Sure, but the amount of photons as a percentage of the background radiation drops as a function of the distance. It's not all that far away in cosmic distances when any signal from Earth is millions of times less powerful than the noise level.
> amount of photons as a percentage of the background
That's what "density" means. (i.e. the amount of something per unit volume)
> noise level
A photon will travel thru space forever without losing energy, unless it hits something. What noise are you talking about?
Is it only one direction or does it work the same from the other side?
Should work the other way too. Physics and symmetry:)
Yes in a vague sense. And No in a strong practical sense.
Lensing works in reverse except for time delays which make the idea much more complex. The object's past is projected to us now, but our past would be projected to somewhere that the far object no longer occupies. Double lensing makes this even less reversible.
When the light we are now seeing was emitted, the lensing wasn't in place. In fact, the galaxies doing the lensing hadn't even evolved to the state that we see them in.
So if we sent a response to what we see now, it wouldn't make it back to the lensed objects.
That's just for single lensing. Double lenses are a massive coincidence of events at 4 points in time and space (emission, first deflection, second deflection and observation). That means that light going the other way wouldn't have the two intermediate points in the right place at the right times so it all breaks down for us and the object we see. There are some points that would be double lensed in the reverse direction but the locations and times for the source and observer have only very vague correlation to our location and the location of the object we see.
A simpler answer is just what happens if you look thru a telescope or binoculars "the wrong way" (backwards).

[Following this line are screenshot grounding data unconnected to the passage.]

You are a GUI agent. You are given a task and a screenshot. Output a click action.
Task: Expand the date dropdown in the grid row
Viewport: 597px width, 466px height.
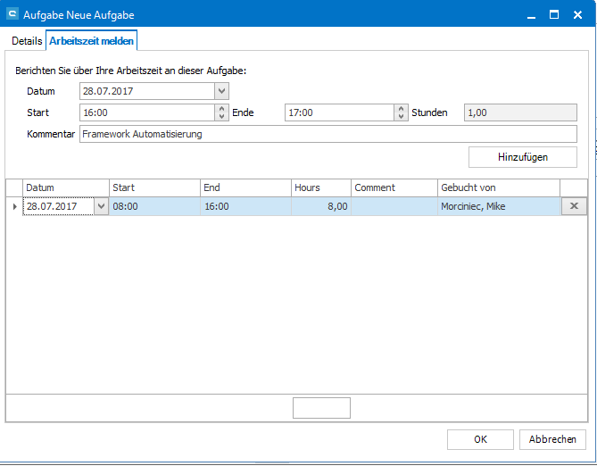click(x=100, y=206)
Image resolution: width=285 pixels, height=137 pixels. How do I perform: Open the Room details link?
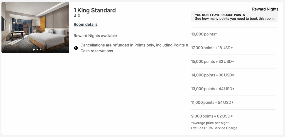(x=85, y=24)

The correct way shows a "zoomed in" view of that you're viewing, but looking the wrong way shows a "zoomed out" view.
So lifeforms on the other end of this cosmic "lens[es]" cannot use it to see us better, because in fact it makes us look further away from them than we are, from their perspective.
If only relativity were so simple :)
If I understand right, objects further than a redshift of z ~= 1.8 can't be reached by any signal we emit, and the second galaxy is at a redshift of z = 1.885. But I don't know how precisely (standard deviations rather than decimal places) the distance to the outbound cosmological horizon is being approximated, so it might be reachable by a signal sent by us:
https://upload.wikimedia.org/wikipedia/commons/8/88/Home_in_...

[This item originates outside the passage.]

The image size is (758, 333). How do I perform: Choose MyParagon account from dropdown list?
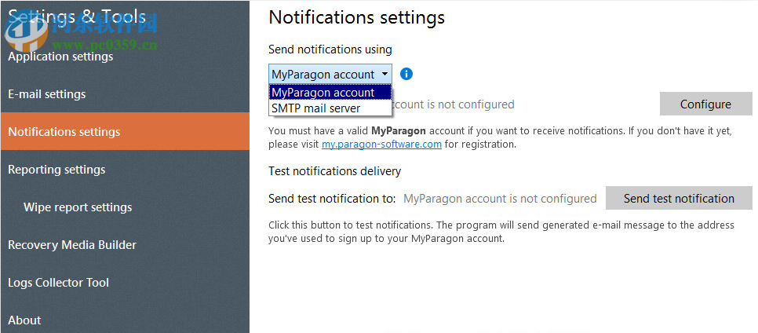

Not sure what the practical analogy would be. You can't use an exploding telescope?
The question I addressed is "does the lensing work the same from the other end". It's a very specific and clear question, and the answer is "no it does not", because if you reverse a telescope lens you get the opposite effect (from zoom-in to zoom-out)
The question of at what distance and relative velocity are the two locations so far apart that light can never make it from one to the other (due to expanding universe) is a completely separate issue.
> Is it only one direction or does it work the same from the other side?
The relationship is (must be) symmetrical. Were this not so, it would violate a principle called "Maxwell's Daemon" (https://en.wikipedia.org/wiki/Maxwell%27s_demon).
Thats probably not happening at that scale. I know this is the premise of interstellar communication in the three body problem. It's not real.
Not really, its premise is using our Sun, not some lens composed of 2 galaxies (that would probably misalign well before our signal would reach them), not sure how you came up with such an idea.
Using things at that scale to talk? It's not a thing in either case.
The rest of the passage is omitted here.